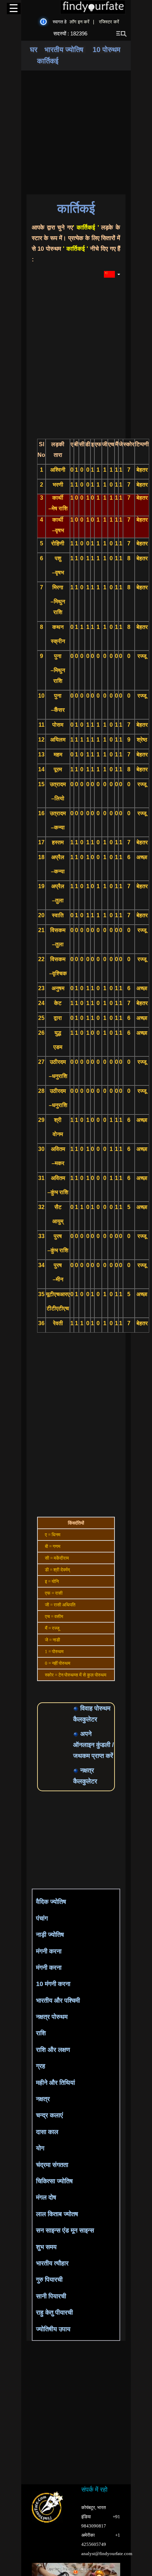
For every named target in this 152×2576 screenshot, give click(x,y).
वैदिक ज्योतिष (51, 1901)
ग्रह (40, 2066)
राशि (41, 2033)
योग (40, 2148)
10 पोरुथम (106, 49)
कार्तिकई (47, 61)
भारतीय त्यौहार (52, 2263)
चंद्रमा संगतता (52, 2164)
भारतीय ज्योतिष (65, 49)
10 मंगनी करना (53, 1983)
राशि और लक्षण (53, 2049)
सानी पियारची (51, 2296)
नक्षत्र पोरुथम (52, 2016)
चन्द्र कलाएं (49, 2115)
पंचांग (42, 1918)
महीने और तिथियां (55, 2082)
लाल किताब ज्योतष (57, 2214)
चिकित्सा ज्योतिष (54, 2181)
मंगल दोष (46, 2197)
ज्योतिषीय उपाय (53, 2329)
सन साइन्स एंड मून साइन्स (65, 2230)
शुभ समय (46, 2247)
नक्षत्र (43, 2099)
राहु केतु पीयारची (54, 2312)
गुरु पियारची (49, 2279)
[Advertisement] (85, 1839)
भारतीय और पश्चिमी (58, 2000)
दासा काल (47, 2131)
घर (33, 49)
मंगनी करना (49, 1951)
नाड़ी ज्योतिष (50, 1934)
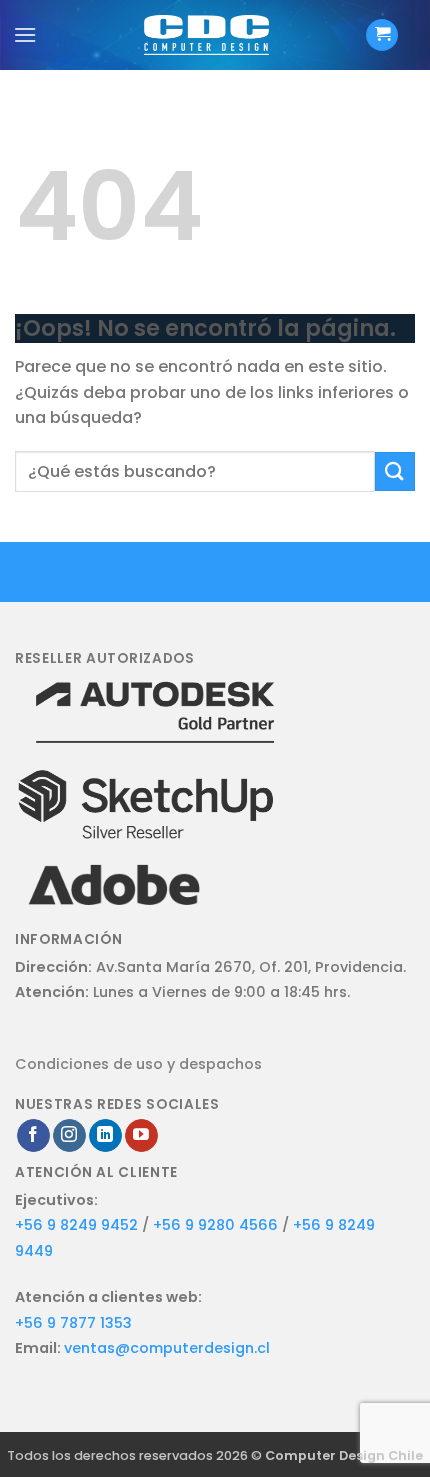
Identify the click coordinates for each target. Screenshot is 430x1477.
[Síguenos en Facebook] (33, 1136)
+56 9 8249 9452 (76, 1225)
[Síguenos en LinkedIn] (105, 1136)
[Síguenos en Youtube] (141, 1136)
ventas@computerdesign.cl (167, 1348)
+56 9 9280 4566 (217, 1225)
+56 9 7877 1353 (73, 1323)
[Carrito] (382, 35)
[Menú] (25, 34)
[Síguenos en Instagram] (69, 1136)
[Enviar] (395, 471)
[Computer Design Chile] (206, 35)
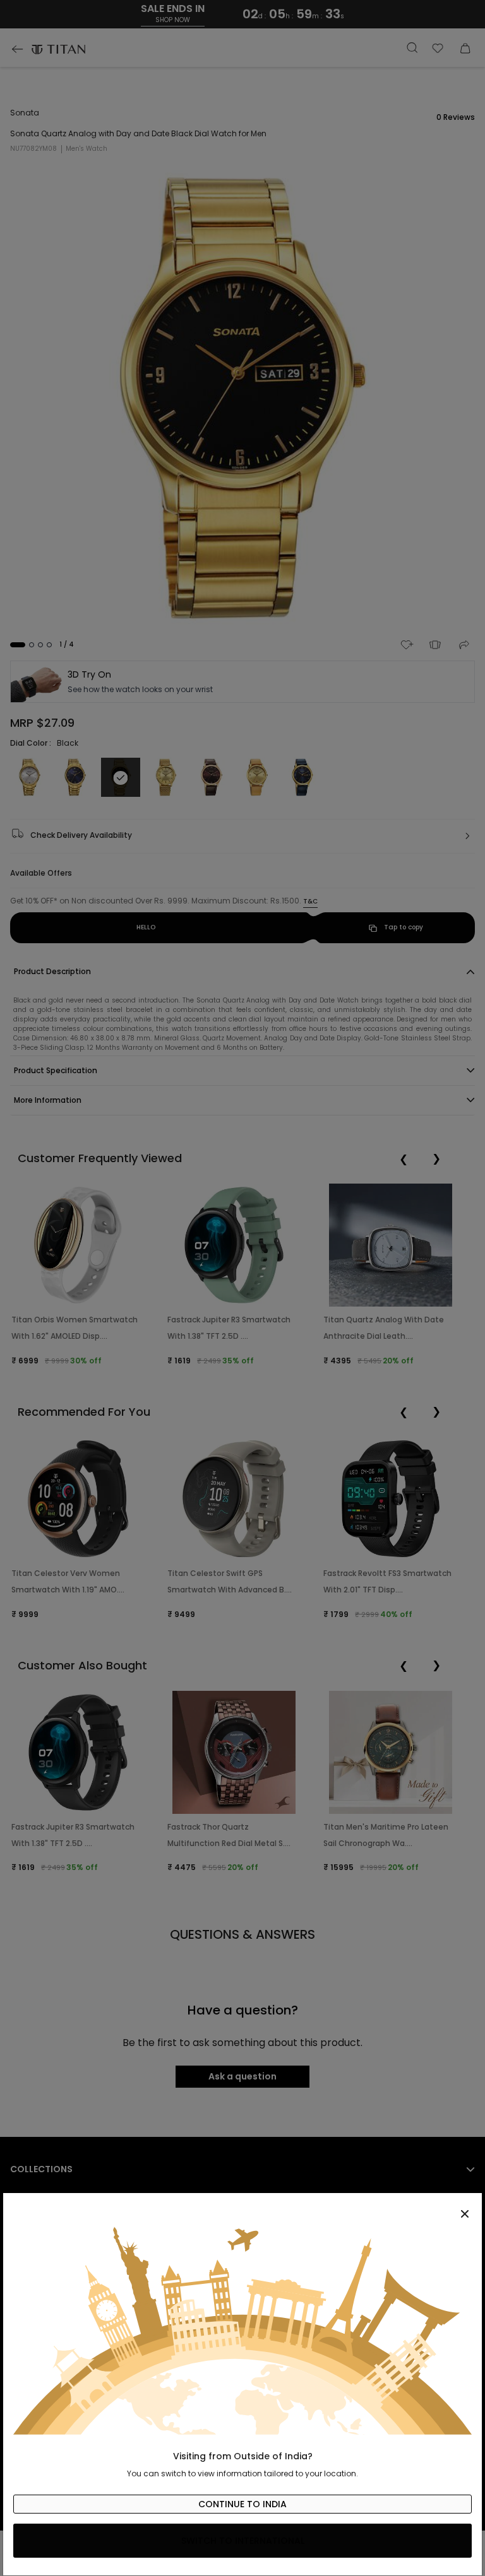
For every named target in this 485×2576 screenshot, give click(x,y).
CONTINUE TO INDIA (242, 2504)
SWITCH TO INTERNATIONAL (242, 2540)
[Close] (242, 2207)
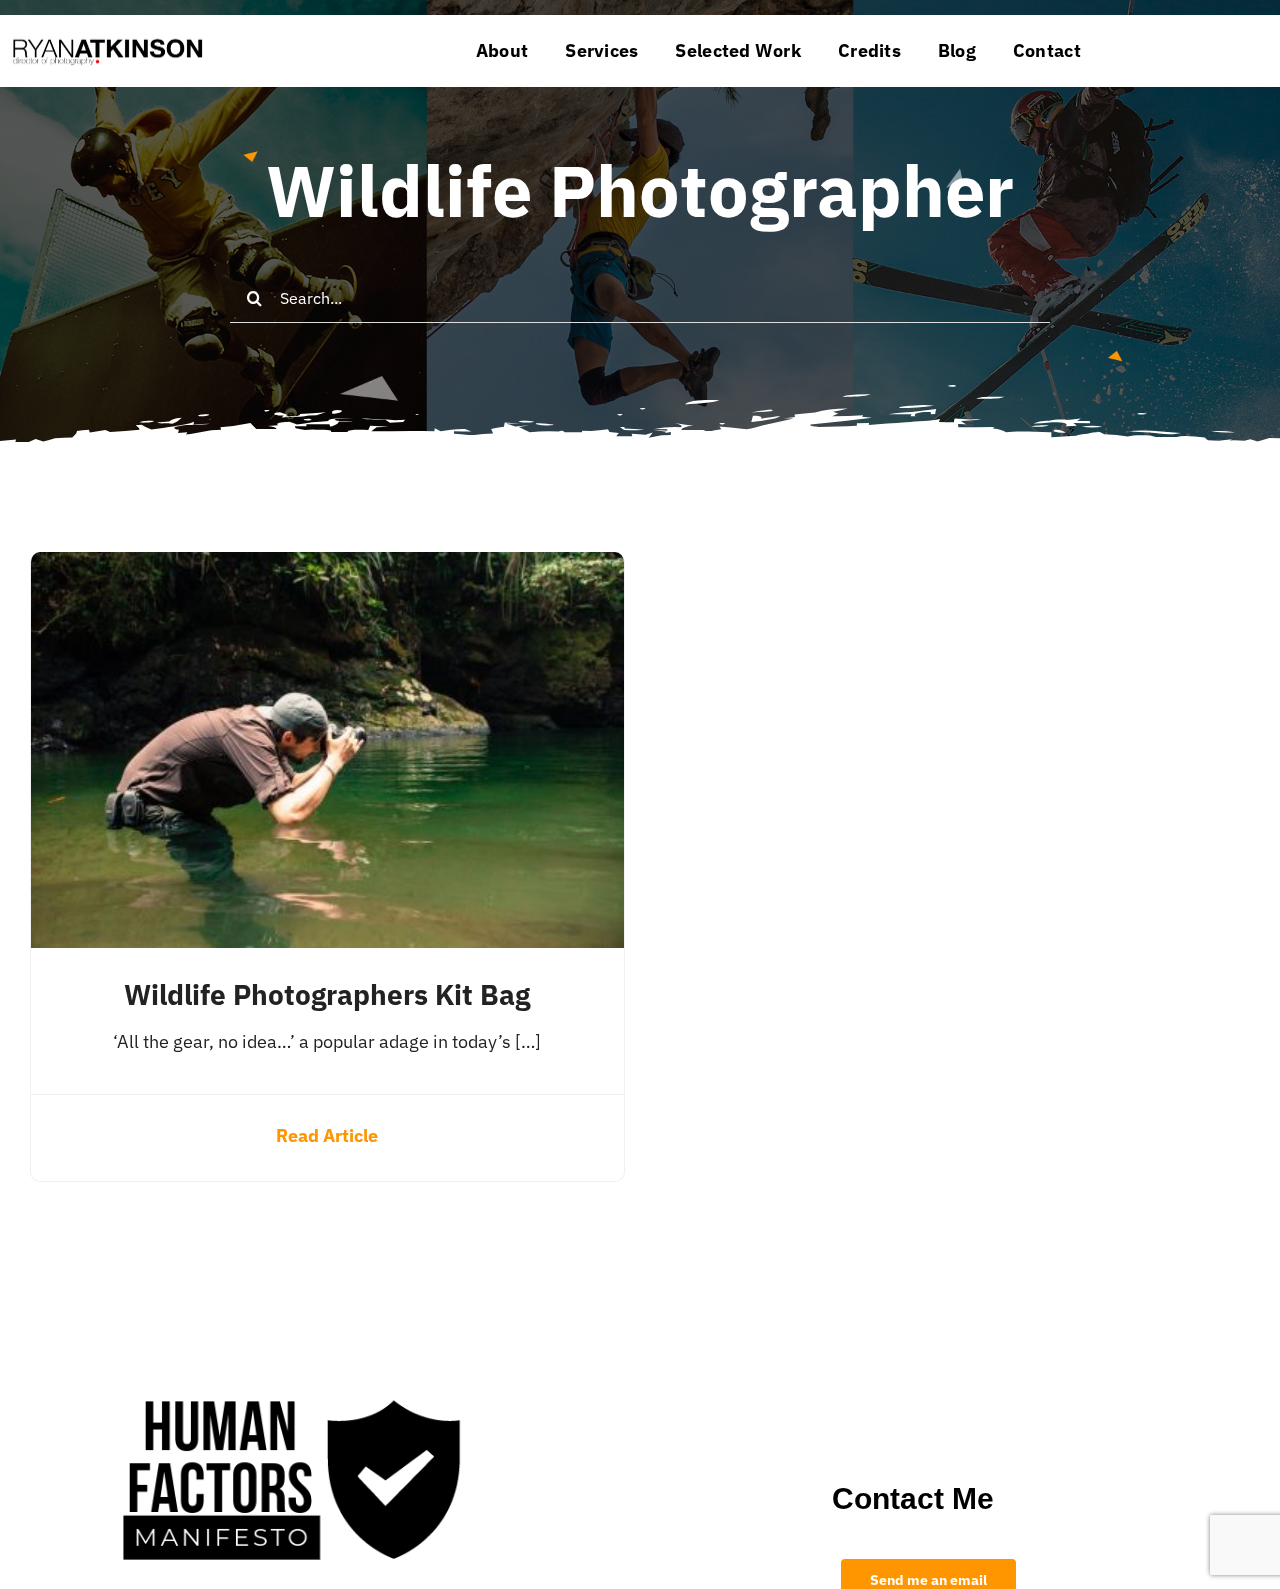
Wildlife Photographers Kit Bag (327, 994)
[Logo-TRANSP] (107, 37)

[Exercise details] Only the text of the entries above is to be given again, exactly, with the pictures left out.

[Result of this task]
For every named target in this 152×2576 screenshot, give click(x,y).
वैदिक ज्योतिष (51, 1901)
ग्रह (40, 2066)
राशि (41, 2033)
योग (40, 2148)
10 पोरुथम (106, 49)
कार्तिकई (47, 61)
भारतीय त्यौहार (52, 2263)
चंद्रमा संगतता (52, 2164)
भारतीय ज्योतिष (65, 49)
10 मंगनी करना (53, 1983)
राशि और लक्षण (53, 2049)
सानी पियारची (51, 2296)
नक्षत्र पोरुथम (52, 2016)
चन्द्र कलाएं (49, 2115)
पंचांग (42, 1918)
महीने और तिथियां (55, 2082)
लाल किताब ज्योतष (57, 2214)
चिकित्सा ज्योतिष (54, 2181)
मंगल दोष (46, 2197)
ज्योतिषीय उपाय (53, 2329)
सन साइन्स एंड मून साइन्स (65, 2230)
शुभ समय (46, 2247)
नक्षत्र (43, 2099)
राहु केतु पीयारची (54, 2312)
गुरु पियारची (49, 2279)
[Advertisement] (85, 1839)
भारतीय और पश्चिमी (58, 2000)
दासा काल (47, 2131)
घर (33, 49)
मंगनी करना (49, 1951)
नाड़ी ज्योतिष (50, 1934)
Identify the click coordinates for each target. Screenshot is 430x1477.
[Síguenos en Facebook] (33, 1136)
+56 9 8249 9452 (76, 1225)
[Síguenos en LinkedIn] (105, 1136)
[Síguenos en Youtube] (141, 1136)
ventas@computerdesign.cl (167, 1348)
+56 9 9280 4566 (217, 1225)
+56 9 7877 1353 (73, 1323)
[Carrito] (382, 35)
[Menú] (25, 34)
[Síguenos en Instagram] (69, 1136)
[Enviar] (395, 471)
[Computer Design Chile] (206, 35)
For every named target in this 485×2576 screenshot, give click(x,y).
CONTINUE TO INDIA (242, 2504)
SWITCH TO INTERNATIONAL (242, 2540)
[Close] (242, 2207)
Wildlife Photographers Kit Bag (327, 994)
[Logo-TRANSP] (107, 37)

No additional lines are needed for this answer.